» PROBLEM DETAILS
From the line containing "Open Microsoft Edge from the taskbar" through the last line of the records below, each line is to be repeated exactly; pictures are to be omitted.

» DATA EXCERPTS
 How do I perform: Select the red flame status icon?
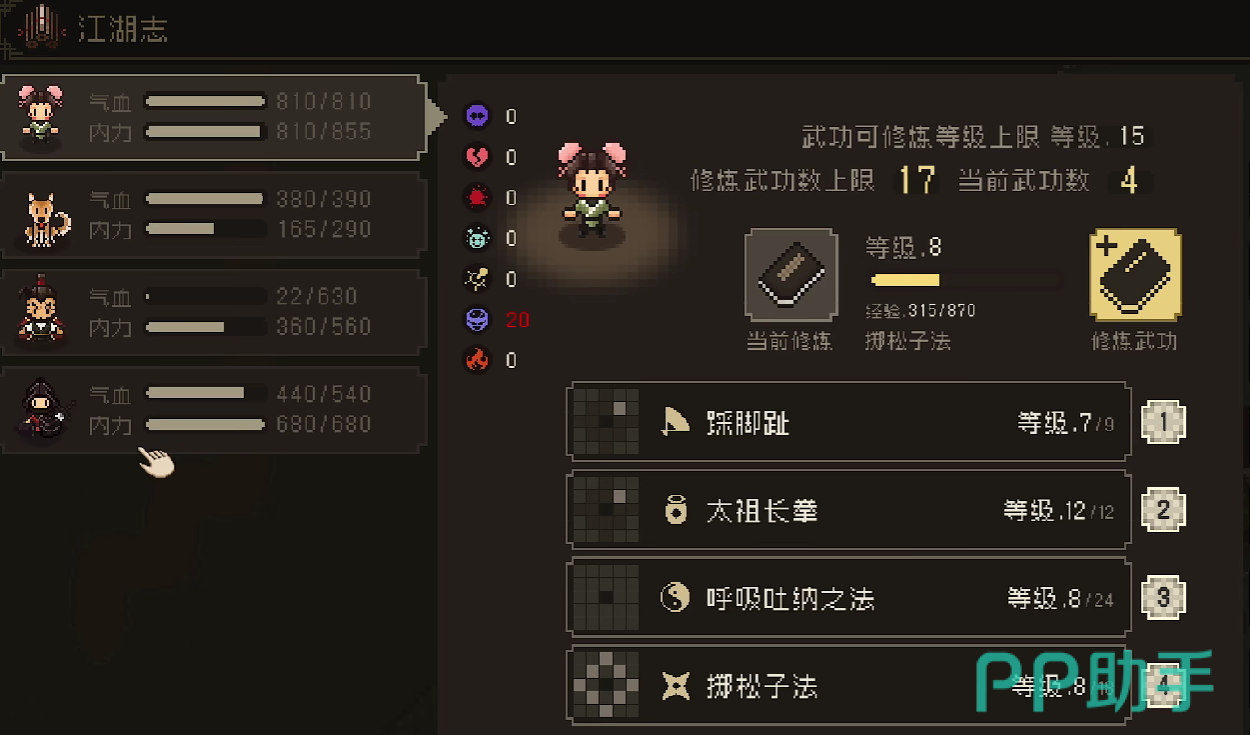click(x=478, y=360)
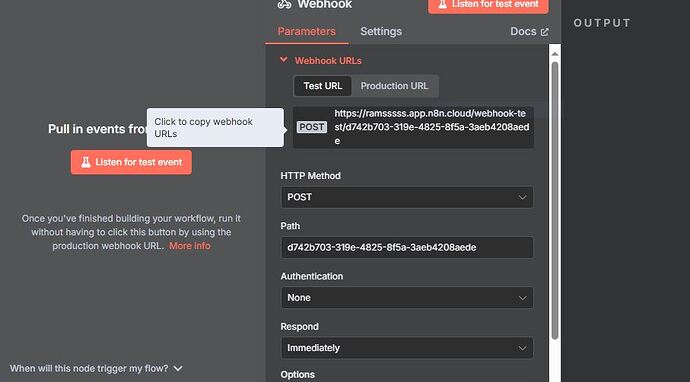Image resolution: width=690 pixels, height=382 pixels.
Task: Copy the webhook test URL text
Action: point(431,127)
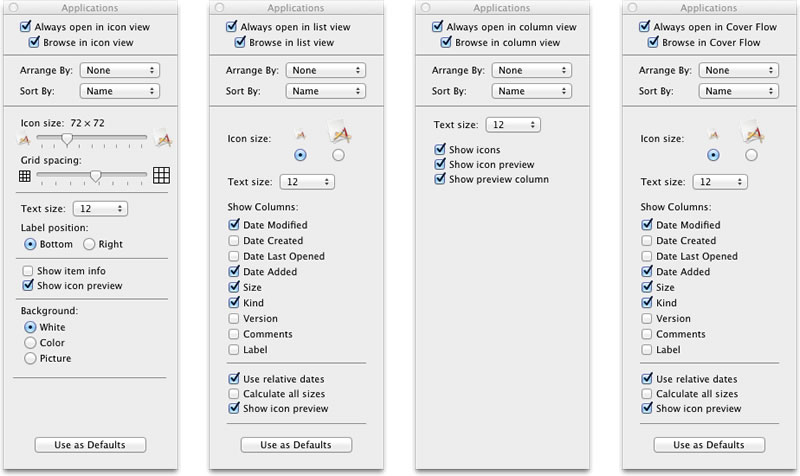
Task: Click the small icon size image in list view panel
Action: (299, 135)
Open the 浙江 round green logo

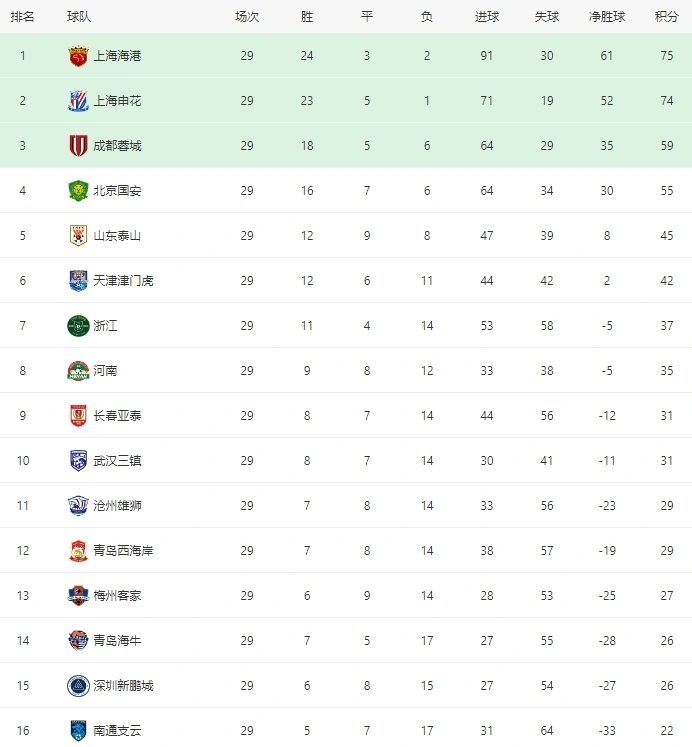[x=78, y=326]
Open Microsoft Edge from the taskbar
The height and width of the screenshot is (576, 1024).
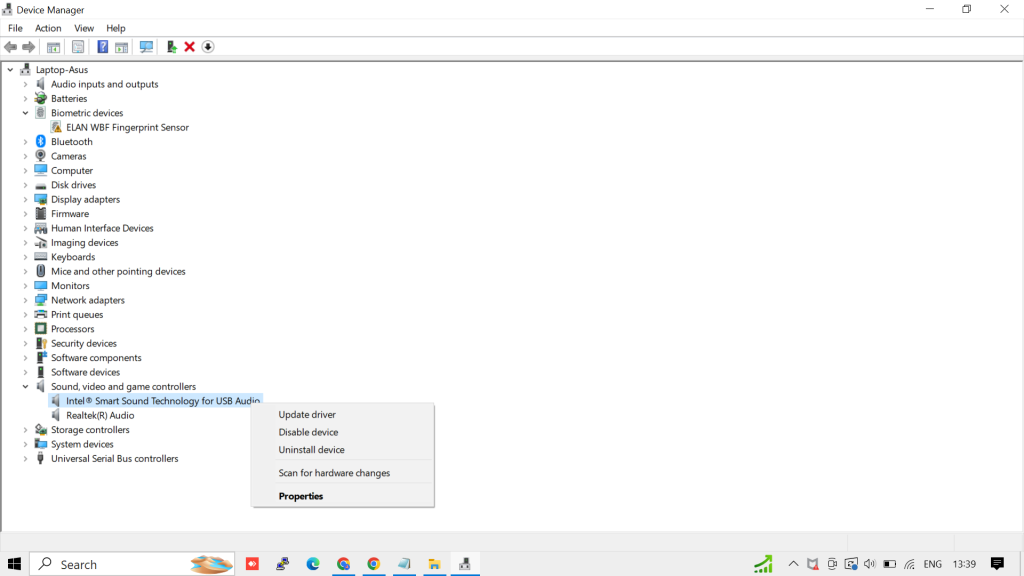pyautogui.click(x=313, y=564)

» SOLUTION BELOW
Open Microsoft Edge from the taskbar
The height and width of the screenshot is (576, 1024).
pyautogui.click(x=313, y=564)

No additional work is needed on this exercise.